(Screenshot grounding data)
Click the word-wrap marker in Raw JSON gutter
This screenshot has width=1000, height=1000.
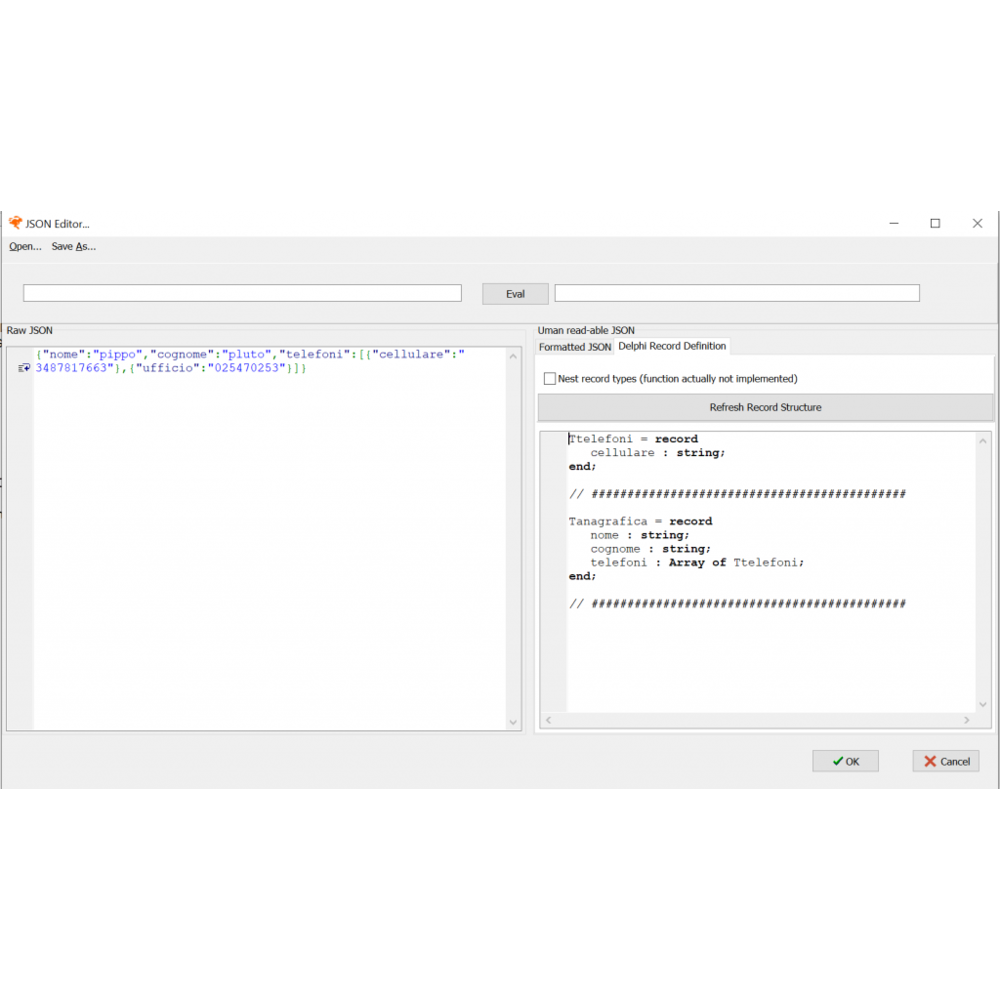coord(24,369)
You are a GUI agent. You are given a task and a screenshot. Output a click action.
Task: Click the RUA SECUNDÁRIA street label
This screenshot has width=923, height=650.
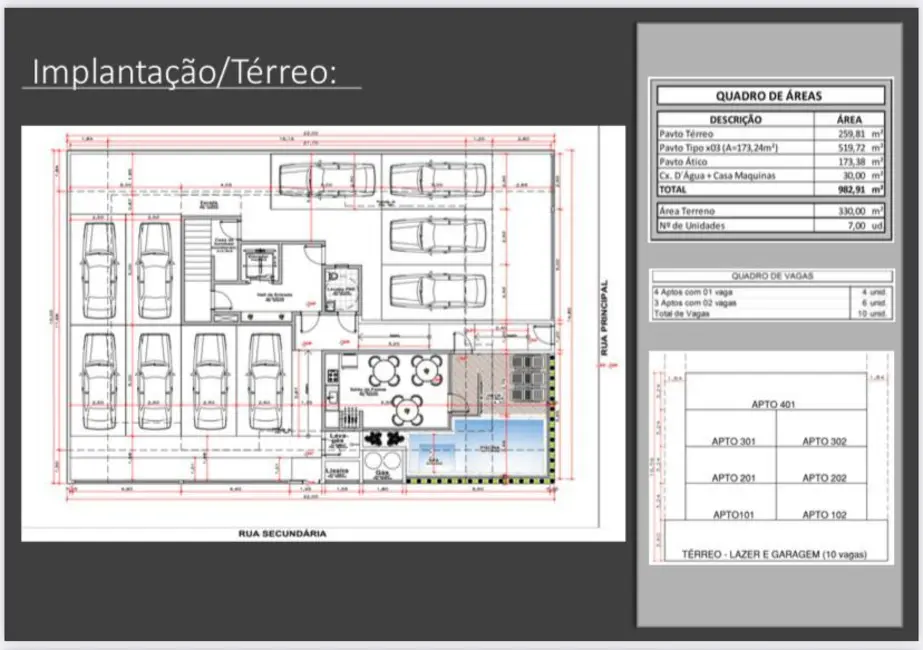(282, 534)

#### DESCRIPTION OF THE TASK
Each entry is to be returned as it stands, and each picture is to be left out.

#### YOUR SOLUTION
Click the word-wrap marker in Raw JSON gutter
This screenshot has width=1000, height=1000.
coord(24,369)
You are a GUI agent. You are given a task and a screenshot. Output a click action.
Task: Click the RUA SECUNDÁRIA street label
This screenshot has width=923, height=650.
(282, 534)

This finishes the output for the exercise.